Closed govindashrit closed 3 years ago

govindashrit commented 3 years ago

Hello ,

White mark ( Border ) appears when using theme='dark_blue.xml' ( Seen with other themes) , which is due below styling of QFrame

Environment : PySide2 5.15.2 and qt-material=2.8.4

Issue_Image

Issue seen since v 2.8.2 v2.8.0 – No issue v2.8.1 – No issue v2.8.2 – Issue v2.8.3 – Issue v2.8.4 – Issue

/material.css.template /

QFrame { background-color: {{secondaryDarkColor}}; border: 1px solid {{secondaryColor}}; / Border appears due to this Either can have background color which hides this issue or Border radius can be 0px / border-radius: 4px; }

Note: Its always possible to override styling in custom,css which I am currently doing which solves the issue. It would be great to have fix in package.

Awesome project nicely done to suit Material Design. Kudo's 👍

Thanks and Regards, Govind

YeisonCardona commented 3 years ago

Hi @govindashrit I'm not able to reproduce this issue, are you on windows? can you give me minimal code to understand how widgets are placed.

Thanks.

govindashrit commented 3 years ago

Hello Yeison,

Please find the attached Sample Application (SouceCode src.zip). Yes I am windows OS. src.zip

MainApp.py - QApplication - To start the application,

Thanks Govind

YeisonCardona commented 3 years ago

Hi @govindashrit There is no way that I can reproduce this effect in my operating system, if you want, write the style correction and I will check that's not affect anything else and then added it to the source code.

govindashrit commented 3 years ago

Hello @YeisonCardona

Yes the issue is seen on Windows and NOT on ios

Style Correction

QFrame { border-radius: 0px; }

Thanks Govind

YeisonCardona commented 3 years ago

Hi @govindashrit

Looking at your code closely, these changes would handle this issue:

class MainTabBar(QWidget):

    def __init__(self) -> None:
        super().__init__()
        # self.v_layout = QVBoxLayout(self)  # <- self here

        # Initialize tab screen
        self.tabs = QTabWidget(self)
        self.tab1 = Tab1()
        self.tab2 = Tab2()

        self.tabs.addTab(self.tab1, "Tab1")
        self.tabs.addTab(self.tab2, "Tab2")

        self.tab1.get_contents()
        self.tab2.get_contents()
        # self.v_layout.addWidget(self.tabs)
        # self.setLayout(self.v_layout)

Have you try Qt Designer is a really useful tool for handle GUIs development ;)

govindashrit commented 3 years ago

Hello Yeison,

I tried your code changes, I still see the issue. image

Code changes as you suggested class MainTabBar(QWidget):

def __init__(self) -> None:
    super().__init__()
    # self.v_layout = QVBoxLayout(self)

    # Initialize tab screen
    self.tabs = QTabWidget(self)
    self.tab1 = Tab1()
    self.tab2 = Tab2()

    self.tabs.addTab(self.tab1, create_icon('mdi.home'), "Tab1")
    self.tabs.addTab(self.tab2, create_icon('mdi.script-text-outline'), "Tab2")

    self.tab1.get_contents()
    self.tab2.get_contents()
    # self.v_layout.addWidget(self.tabs)
    # self.setLayout(self.v_layout)

Yes I have tried Qt designer, but for my usecase (dynamic creation of tabs) , I wish to do it programmatically.

For reproducing the issue, made this sample application.

Regards, Govind R

YeisonCardona commented 3 years ago

The sample code is hard to debug, with a lot of unnecessary lines, empty inherited classes, redundant calls, basically is not a minimal code. Somewhere there must be a widget created without the correct parent and avoiding the styles heritage, maybe.

* Information provided

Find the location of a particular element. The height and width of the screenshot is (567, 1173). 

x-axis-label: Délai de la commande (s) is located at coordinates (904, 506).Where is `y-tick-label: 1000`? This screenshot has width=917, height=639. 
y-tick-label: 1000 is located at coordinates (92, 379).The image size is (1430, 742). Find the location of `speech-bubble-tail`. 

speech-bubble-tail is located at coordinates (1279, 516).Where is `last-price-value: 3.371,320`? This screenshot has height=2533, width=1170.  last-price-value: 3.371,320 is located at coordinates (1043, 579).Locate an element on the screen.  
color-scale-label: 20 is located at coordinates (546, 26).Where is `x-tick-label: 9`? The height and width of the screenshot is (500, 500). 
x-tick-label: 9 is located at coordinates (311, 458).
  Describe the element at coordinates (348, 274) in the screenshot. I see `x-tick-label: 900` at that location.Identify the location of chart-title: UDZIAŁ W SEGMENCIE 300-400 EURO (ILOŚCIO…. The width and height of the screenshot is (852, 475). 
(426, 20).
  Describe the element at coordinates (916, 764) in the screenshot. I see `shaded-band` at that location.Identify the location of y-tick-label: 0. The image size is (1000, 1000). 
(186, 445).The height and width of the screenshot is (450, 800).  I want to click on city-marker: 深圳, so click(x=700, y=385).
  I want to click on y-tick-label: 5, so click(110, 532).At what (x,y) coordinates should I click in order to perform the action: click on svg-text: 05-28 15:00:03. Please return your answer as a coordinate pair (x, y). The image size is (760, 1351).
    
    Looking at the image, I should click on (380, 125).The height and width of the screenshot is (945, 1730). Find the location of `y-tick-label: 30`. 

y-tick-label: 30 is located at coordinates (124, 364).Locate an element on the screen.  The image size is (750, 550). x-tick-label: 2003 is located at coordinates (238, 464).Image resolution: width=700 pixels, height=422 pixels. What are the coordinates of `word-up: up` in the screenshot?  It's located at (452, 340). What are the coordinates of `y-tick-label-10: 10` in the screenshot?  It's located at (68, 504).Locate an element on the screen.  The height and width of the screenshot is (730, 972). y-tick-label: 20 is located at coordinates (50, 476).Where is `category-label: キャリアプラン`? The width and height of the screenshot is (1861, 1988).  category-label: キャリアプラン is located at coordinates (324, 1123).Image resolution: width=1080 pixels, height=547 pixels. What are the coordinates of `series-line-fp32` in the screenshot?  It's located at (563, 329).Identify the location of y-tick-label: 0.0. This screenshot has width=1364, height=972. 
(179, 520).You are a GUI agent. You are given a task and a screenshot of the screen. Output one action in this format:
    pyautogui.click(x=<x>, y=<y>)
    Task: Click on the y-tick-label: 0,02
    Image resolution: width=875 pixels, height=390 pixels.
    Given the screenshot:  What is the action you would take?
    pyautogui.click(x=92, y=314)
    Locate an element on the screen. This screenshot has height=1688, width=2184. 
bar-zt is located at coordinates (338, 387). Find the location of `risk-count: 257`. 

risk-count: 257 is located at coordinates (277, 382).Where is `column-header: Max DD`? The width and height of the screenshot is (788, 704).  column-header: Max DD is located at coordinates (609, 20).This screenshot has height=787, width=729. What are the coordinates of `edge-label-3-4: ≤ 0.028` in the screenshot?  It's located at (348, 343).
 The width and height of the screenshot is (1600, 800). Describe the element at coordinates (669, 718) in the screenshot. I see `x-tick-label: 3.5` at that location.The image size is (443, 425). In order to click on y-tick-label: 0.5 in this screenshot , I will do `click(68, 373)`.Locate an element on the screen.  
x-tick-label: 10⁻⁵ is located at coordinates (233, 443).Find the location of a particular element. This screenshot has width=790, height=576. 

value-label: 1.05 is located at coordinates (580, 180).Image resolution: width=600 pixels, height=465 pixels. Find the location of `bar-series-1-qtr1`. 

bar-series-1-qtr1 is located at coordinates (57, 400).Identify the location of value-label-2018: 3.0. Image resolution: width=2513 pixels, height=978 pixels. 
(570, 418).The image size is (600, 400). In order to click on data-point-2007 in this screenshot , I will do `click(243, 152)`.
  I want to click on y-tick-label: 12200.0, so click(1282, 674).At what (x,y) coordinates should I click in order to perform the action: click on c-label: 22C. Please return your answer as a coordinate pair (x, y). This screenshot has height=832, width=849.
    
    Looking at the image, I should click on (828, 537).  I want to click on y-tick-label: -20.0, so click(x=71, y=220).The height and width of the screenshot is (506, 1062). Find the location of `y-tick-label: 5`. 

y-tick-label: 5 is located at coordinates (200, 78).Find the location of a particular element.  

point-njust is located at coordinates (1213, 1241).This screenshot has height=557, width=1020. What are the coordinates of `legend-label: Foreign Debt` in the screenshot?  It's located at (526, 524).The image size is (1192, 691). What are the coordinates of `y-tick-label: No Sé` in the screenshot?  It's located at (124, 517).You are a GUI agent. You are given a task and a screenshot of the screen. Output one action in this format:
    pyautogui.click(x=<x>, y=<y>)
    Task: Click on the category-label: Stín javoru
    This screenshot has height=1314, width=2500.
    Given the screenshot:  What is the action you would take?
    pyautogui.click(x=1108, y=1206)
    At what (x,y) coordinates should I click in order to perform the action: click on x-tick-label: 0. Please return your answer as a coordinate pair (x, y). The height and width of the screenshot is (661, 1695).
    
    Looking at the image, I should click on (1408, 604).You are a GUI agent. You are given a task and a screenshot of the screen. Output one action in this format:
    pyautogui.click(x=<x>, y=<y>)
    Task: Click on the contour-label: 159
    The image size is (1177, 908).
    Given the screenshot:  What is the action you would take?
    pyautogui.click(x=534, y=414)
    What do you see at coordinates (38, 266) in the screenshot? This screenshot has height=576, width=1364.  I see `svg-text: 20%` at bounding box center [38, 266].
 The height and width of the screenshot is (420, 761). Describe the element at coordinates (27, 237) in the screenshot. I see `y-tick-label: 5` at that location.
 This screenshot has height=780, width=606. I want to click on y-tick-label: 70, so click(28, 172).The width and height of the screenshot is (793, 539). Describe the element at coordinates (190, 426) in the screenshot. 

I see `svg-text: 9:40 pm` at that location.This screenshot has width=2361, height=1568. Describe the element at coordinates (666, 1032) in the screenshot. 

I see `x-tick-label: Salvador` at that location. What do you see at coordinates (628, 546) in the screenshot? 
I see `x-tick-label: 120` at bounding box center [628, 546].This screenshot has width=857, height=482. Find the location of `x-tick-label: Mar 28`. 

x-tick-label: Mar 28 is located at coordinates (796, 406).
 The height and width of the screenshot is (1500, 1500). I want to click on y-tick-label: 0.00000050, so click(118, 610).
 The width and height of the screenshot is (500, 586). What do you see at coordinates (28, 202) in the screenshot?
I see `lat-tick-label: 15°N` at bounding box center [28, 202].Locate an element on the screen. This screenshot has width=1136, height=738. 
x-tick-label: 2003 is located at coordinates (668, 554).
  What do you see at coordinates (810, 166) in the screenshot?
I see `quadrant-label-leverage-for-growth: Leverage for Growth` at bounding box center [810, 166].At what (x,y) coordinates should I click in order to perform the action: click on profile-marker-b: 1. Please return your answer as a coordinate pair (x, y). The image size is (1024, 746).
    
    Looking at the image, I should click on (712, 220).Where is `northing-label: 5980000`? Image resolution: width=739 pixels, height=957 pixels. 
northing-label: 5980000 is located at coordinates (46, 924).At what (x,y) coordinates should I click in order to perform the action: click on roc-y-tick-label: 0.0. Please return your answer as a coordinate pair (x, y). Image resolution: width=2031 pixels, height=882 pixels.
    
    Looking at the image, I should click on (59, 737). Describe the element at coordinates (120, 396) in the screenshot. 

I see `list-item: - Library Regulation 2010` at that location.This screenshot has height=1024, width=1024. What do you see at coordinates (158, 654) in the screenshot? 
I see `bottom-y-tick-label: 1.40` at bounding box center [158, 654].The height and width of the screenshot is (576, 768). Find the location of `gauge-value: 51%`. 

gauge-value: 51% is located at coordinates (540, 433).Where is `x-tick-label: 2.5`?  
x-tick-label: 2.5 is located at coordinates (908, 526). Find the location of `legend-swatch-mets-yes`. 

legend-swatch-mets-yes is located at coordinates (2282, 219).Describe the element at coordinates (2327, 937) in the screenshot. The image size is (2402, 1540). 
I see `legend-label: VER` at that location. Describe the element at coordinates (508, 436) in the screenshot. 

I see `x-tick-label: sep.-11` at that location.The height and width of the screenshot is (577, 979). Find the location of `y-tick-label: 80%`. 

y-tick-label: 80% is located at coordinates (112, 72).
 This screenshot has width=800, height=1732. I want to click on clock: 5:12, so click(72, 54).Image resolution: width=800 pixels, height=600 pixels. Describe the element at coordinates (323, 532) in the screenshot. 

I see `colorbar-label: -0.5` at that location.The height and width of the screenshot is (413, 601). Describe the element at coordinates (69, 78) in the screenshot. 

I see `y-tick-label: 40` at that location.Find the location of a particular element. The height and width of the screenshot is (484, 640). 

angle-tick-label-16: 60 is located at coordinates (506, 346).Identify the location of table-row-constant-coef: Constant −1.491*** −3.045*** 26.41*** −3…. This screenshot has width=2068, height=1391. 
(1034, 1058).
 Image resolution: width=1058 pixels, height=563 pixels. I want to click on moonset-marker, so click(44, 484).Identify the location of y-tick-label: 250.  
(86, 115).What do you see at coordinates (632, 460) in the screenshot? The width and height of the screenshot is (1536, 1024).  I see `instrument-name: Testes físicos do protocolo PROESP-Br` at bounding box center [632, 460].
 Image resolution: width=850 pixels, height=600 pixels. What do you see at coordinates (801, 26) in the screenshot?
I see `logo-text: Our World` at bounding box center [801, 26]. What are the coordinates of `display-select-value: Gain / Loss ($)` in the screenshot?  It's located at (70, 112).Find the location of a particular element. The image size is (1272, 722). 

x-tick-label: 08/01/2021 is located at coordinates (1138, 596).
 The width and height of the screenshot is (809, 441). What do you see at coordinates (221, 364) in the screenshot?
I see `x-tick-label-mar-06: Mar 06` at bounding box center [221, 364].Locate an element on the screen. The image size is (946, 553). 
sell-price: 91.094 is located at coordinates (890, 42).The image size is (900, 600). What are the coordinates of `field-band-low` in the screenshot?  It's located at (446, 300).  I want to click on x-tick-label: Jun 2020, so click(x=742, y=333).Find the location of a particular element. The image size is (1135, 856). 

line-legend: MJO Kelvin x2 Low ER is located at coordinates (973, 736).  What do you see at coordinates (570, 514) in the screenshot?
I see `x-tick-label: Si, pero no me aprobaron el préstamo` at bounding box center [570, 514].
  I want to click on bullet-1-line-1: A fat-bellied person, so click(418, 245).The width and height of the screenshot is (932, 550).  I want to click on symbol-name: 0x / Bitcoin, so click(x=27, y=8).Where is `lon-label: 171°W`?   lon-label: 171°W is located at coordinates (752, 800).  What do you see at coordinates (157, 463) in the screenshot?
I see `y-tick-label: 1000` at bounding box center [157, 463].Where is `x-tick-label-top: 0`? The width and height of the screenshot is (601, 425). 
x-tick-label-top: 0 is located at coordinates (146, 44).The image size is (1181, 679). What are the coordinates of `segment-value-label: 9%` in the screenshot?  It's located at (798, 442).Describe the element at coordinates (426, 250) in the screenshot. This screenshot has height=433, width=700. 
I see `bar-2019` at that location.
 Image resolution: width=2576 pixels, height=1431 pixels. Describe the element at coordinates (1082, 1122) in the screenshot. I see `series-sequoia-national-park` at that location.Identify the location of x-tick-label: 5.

* Requirement 1
From the issue thread, reproduce the passage from "Yes I have tried" up to and including "this sample application." word for word.
* Requirement 2
In the issue thread, which qt-material version is the first one where the white border appears?

* Task output 1
Yes I have tried Qt designer, but for my usecase (dynamic creation of tabs) , I wish to do it programmatically.

For reproducing the issue, made this sample application.

* Task output 2
v2.8.2